#### [Requirement]
Could you print every record exactly as it stands?

--- --- ---

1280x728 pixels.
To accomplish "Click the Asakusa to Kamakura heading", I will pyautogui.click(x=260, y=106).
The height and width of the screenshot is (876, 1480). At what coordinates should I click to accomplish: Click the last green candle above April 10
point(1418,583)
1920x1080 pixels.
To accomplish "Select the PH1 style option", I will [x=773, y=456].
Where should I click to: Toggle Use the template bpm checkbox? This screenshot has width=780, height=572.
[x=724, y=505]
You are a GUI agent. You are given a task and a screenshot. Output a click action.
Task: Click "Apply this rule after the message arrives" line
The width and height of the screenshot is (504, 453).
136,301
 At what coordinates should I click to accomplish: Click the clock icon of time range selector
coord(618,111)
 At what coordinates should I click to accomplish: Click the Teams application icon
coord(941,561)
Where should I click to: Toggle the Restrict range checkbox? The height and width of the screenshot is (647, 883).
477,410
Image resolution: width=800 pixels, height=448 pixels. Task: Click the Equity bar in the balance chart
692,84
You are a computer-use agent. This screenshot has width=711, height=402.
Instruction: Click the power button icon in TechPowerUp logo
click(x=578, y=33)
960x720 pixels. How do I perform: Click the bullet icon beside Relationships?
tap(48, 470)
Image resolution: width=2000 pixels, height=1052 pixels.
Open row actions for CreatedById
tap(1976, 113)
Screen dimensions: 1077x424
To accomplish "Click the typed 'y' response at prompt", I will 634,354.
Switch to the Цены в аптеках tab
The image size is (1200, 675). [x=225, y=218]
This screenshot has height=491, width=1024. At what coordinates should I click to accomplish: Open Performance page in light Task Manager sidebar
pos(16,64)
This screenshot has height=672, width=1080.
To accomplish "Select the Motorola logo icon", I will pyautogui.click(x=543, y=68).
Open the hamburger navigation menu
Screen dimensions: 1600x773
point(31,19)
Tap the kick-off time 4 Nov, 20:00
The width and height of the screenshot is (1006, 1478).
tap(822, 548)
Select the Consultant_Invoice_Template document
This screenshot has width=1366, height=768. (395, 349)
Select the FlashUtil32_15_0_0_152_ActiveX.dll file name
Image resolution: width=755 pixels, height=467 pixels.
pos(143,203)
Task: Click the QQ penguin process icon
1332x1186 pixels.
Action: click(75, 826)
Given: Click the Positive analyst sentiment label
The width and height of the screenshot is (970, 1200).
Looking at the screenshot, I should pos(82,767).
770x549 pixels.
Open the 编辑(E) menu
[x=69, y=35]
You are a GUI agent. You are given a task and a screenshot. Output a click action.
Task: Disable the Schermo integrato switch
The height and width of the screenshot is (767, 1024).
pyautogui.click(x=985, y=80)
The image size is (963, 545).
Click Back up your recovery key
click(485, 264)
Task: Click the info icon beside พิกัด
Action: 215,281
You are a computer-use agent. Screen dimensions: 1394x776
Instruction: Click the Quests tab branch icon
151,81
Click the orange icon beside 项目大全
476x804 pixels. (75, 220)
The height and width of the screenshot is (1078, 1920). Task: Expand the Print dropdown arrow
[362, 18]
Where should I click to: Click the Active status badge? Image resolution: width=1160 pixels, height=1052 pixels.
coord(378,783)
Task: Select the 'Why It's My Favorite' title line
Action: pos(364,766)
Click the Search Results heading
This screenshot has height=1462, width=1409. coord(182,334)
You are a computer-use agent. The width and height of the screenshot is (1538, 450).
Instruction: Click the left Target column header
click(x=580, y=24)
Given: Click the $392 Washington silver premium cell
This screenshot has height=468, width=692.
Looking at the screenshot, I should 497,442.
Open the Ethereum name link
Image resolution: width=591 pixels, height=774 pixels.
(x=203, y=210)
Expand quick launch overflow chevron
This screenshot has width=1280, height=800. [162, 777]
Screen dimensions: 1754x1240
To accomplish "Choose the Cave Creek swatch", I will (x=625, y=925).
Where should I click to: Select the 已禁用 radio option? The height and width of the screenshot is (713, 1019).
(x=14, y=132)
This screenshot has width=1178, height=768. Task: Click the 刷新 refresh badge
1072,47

--- --- ---

#### [Reply to the exercise]
1280x728 pixels.
To accomplish "Click the Asakusa to Kamakura heading", I will pyautogui.click(x=260, y=106).
The height and width of the screenshot is (876, 1480). At what coordinates should I click to accomplish: Click the last green candle above April 10
point(1418,583)
1920x1080 pixels.
To accomplish "Select the PH1 style option", I will [x=773, y=456].
Where should I click to: Toggle Use the template bpm checkbox? This screenshot has width=780, height=572.
[x=724, y=505]
You are a GUI agent. You are given a task and a screenshot. Output a click action.
Task: Click "Apply this rule after the message arrives" line
The width and height of the screenshot is (504, 453).
136,301
 At what coordinates should I click to accomplish: Click the clock icon of time range selector
coord(618,111)
 At what coordinates should I click to accomplish: Click the Teams application icon
coord(941,561)
Where should I click to: Toggle the Restrict range checkbox? The height and width of the screenshot is (647, 883).
477,410
Image resolution: width=800 pixels, height=448 pixels. Task: Click the Equity bar in the balance chart
692,84
You are a computer-use agent. This screenshot has width=711, height=402.
Instruction: Click the power button icon in TechPowerUp logo
click(x=578, y=33)
960x720 pixels. How do I perform: Click the bullet icon beside Relationships?
tap(48, 470)
Image resolution: width=2000 pixels, height=1052 pixels.
Open row actions for CreatedById
tap(1976, 113)
Screen dimensions: 1077x424
To accomplish "Click the typed 'y' response at prompt", I will 634,354.
Switch to the Цены в аптеках tab
The image size is (1200, 675). [x=225, y=218]
This screenshot has height=491, width=1024. At what coordinates should I click to accomplish: Open Performance page in light Task Manager sidebar
pos(16,64)
This screenshot has height=672, width=1080.
To accomplish "Select the Motorola logo icon", I will pyautogui.click(x=543, y=68).
Open the hamburger navigation menu
Screen dimensions: 1600x773
point(31,19)
Tap the kick-off time 4 Nov, 20:00
The width and height of the screenshot is (1006, 1478).
tap(822, 548)
Select the Consultant_Invoice_Template document
This screenshot has width=1366, height=768. (395, 349)
Select the FlashUtil32_15_0_0_152_ActiveX.dll file name
Image resolution: width=755 pixels, height=467 pixels.
pos(143,203)
Task: Click the QQ penguin process icon
1332x1186 pixels.
Action: click(75, 826)
Given: Click the Positive analyst sentiment label
The width and height of the screenshot is (970, 1200).
Looking at the screenshot, I should pos(82,767).
770x549 pixels.
Open the 编辑(E) menu
[x=69, y=35]
You are a GUI agent. You are given a task and a screenshot. Output a click action.
Task: Disable the Schermo integrato switch
The height and width of the screenshot is (767, 1024).
pyautogui.click(x=985, y=80)
The image size is (963, 545).
Click Back up your recovery key
click(485, 264)
Task: Click the info icon beside พิกัด
Action: 215,281
You are a computer-use agent. Screen dimensions: 1394x776
Instruction: Click the Quests tab branch icon
151,81
Click the orange icon beside 项目大全
476x804 pixels. (75, 220)
The height and width of the screenshot is (1078, 1920). Task: Expand the Print dropdown arrow
[362, 18]
Where should I click to: Click the Active status badge? Image resolution: width=1160 pixels, height=1052 pixels.
coord(378,783)
Task: Select the 'Why It's My Favorite' title line
Action: pos(364,766)
Click the Search Results heading
This screenshot has height=1462, width=1409. coord(182,334)
You are a computer-use agent. The width and height of the screenshot is (1538, 450).
Instruction: Click the left Target column header
click(x=580, y=24)
Given: Click the $392 Washington silver premium cell
This screenshot has height=468, width=692.
Looking at the screenshot, I should 497,442.
Open the Ethereum name link
Image resolution: width=591 pixels, height=774 pixels.
(x=203, y=210)
Expand quick launch overflow chevron
This screenshot has width=1280, height=800. [162, 777]
Screen dimensions: 1754x1240
To accomplish "Choose the Cave Creek swatch", I will (x=625, y=925).
Where should I click to: Select the 已禁用 radio option? The height and width of the screenshot is (713, 1019).
(x=14, y=132)
This screenshot has width=1178, height=768. Task: Click the 刷新 refresh badge
1072,47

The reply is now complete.